§ DO THIS: Rewrite the records below, putting "capture" in place of each "screenshot" and leaving everything else unchanged.

• • • •

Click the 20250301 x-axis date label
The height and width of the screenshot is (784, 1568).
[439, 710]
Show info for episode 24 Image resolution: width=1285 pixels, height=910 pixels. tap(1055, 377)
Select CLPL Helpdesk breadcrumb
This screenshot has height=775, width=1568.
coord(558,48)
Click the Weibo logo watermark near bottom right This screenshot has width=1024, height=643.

• • • •

§ WRITTEN RESPONSE:
Click the 20250301 x-axis date label
The height and width of the capture is (784, 1568).
[439, 710]
Show info for episode 24 Image resolution: width=1285 pixels, height=910 pixels. tap(1055, 377)
Select CLPL Helpdesk breadcrumb
This capture has height=775, width=1568.
coord(558,48)
Click the Weibo logo watermark near bottom right This capture has width=1024, height=643.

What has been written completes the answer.